If Meg Whitman can undo the damage that her predecessors have caused, then HP can be healed. But, Meg Whitman needs to deliver real and tangible results to investors soon, or else she may lose the chance to repair HP in its present form. Ralph Whitworth's agreement with HP expires in November 2013, and it is likely that other activist investors will begin pressuring the company before this agreement expires. Unless Meg Whitman can show investors that HP is on the road to recover, the company may not be able to keep itself in its present form. HP has said that its restructuring and cost savings targets will be complete by the end of fiscal 2014, and that by 2016, HP's revenues should be growing at a rate equal to global GDP. Operating margins are set to rise faster than revenues by 2016, due to a leaner cost structure. The problem for HP is that investors may be unwilling to wait that long for a turnaround. The situation at HP is exactly what activist investors thrive on, and we believe that HP may simply be unable to fend them off.
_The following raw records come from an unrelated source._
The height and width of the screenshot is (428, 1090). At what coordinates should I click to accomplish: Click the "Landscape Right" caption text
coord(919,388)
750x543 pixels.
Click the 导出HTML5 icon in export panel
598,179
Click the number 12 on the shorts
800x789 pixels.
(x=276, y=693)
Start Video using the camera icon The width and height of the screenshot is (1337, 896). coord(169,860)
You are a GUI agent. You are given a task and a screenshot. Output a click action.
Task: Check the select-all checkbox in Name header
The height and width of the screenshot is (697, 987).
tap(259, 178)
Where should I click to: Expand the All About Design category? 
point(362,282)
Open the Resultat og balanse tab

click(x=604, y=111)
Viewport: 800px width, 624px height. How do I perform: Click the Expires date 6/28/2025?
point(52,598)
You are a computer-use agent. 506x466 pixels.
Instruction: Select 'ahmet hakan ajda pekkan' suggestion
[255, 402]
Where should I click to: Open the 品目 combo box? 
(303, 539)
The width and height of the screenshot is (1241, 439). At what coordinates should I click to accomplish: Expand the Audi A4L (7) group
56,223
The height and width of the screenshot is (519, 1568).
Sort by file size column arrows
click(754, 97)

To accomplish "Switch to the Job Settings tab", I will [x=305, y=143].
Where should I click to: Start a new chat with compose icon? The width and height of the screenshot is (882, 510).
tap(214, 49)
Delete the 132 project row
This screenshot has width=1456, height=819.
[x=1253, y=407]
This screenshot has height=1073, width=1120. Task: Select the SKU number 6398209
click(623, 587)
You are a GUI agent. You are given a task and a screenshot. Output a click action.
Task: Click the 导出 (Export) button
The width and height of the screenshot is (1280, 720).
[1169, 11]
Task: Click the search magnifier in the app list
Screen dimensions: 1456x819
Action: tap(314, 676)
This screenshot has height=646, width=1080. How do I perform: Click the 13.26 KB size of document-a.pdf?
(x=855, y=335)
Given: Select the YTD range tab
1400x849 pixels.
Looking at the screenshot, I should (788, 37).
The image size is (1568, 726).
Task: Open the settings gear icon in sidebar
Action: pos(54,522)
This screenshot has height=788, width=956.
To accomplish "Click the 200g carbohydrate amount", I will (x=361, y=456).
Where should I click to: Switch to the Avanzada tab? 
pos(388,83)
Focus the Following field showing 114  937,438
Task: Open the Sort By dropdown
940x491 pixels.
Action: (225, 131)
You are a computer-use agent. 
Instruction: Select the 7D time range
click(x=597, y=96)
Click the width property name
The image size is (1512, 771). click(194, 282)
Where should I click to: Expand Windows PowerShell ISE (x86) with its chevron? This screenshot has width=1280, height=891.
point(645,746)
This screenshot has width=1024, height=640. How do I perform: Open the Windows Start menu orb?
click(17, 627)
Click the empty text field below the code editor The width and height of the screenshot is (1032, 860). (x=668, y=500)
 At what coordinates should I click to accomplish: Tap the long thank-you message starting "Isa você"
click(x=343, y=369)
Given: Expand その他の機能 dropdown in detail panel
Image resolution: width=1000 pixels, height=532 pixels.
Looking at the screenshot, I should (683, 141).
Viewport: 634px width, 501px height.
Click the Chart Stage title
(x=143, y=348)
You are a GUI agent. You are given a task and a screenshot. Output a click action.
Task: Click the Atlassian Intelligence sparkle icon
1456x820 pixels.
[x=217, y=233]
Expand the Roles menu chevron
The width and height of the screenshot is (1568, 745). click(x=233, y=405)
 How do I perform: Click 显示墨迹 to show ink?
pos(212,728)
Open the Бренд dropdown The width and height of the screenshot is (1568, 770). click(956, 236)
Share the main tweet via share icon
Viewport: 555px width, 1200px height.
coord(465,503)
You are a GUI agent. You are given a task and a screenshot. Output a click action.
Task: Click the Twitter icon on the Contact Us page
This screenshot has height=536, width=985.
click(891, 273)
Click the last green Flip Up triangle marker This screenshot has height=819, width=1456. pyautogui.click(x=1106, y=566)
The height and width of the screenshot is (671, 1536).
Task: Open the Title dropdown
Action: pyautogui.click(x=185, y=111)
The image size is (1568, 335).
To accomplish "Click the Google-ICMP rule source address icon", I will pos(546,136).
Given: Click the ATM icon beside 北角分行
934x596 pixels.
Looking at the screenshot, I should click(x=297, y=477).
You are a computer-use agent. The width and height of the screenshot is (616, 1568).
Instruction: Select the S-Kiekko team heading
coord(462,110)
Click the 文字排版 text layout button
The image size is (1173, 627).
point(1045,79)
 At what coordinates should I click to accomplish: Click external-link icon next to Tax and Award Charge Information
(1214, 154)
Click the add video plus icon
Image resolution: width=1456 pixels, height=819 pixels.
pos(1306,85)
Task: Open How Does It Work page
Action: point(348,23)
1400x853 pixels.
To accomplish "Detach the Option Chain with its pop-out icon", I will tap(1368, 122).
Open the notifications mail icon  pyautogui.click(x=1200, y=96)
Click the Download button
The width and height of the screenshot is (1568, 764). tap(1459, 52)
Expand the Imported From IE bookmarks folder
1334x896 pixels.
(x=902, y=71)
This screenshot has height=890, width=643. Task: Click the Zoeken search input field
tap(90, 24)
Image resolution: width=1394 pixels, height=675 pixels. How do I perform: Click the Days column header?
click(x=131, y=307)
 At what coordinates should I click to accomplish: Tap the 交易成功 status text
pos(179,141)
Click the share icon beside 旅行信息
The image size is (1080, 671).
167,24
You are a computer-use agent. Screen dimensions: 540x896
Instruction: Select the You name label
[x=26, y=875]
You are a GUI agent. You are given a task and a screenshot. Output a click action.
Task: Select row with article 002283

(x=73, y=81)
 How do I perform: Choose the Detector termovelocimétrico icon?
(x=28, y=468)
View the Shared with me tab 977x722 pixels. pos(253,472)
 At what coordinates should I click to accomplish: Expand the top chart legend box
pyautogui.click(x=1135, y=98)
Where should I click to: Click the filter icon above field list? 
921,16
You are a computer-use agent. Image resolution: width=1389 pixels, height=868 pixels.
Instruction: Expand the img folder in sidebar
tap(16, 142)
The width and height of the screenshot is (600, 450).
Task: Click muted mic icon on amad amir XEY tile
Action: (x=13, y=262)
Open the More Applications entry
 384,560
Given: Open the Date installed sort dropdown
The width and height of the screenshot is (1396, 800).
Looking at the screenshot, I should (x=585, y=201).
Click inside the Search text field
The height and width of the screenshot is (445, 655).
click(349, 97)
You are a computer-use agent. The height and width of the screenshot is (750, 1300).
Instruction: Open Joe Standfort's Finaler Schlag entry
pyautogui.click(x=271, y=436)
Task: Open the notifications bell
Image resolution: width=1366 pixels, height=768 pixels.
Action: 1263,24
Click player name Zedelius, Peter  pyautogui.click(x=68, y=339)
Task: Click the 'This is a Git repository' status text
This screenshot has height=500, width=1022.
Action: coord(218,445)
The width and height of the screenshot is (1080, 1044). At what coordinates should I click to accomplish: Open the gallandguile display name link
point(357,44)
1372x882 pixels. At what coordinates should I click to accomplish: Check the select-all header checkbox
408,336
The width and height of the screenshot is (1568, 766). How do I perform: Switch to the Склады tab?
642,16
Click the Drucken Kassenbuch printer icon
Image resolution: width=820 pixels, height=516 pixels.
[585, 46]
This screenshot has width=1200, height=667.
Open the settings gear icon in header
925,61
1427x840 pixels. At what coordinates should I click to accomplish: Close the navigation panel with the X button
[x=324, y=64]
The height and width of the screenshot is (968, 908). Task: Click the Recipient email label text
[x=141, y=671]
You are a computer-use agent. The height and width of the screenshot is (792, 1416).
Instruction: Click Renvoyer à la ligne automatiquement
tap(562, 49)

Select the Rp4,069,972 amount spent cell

In our view, a breakup of HP could help solve several of the company's issues. By breaking itself apart, HP could fix its balance sheet, raise its valuation, unlock value for shareholders, and give its divisions increased focus. We have never held HP shares, but the company's valuation is approaching levels that are making its shares too tempting to pass up. For long-term investors who believe that HP will survive and eventually revive itself, this is a buying opportunity. The pessimism surrounding HP has never been higher, and the valuations have rarely been lower. This combination means that a buying opportunity may be at hand. In our view, HP shares may be reaching a bottom. We believe that for new investors in HP, an investment in the company will be a profitable one in the long-term. Either HP recovers on its own over the course of several years, or activists push the company to break itself apart, likely resulting in a much more rapid realization of value. We maintain no illusions that HP, in its present form, is a growth company. Investors looking for growth in the technology sector should look elsewhere. But, like UBS, we believe that there is value in HP, and that in the long run, it will emerge from this period of turmoil as a stronger company (or several companies). Meg Whitman and HP may be in the process of writing off billions in goodwill from the past, but we think it is too early for investors to write off HP.
Additional disclosure: We may initiate a long position in HPQ over the next several trading sessions. We hold shares of GOOG and IBM via the Fidelity Growth Company Fund.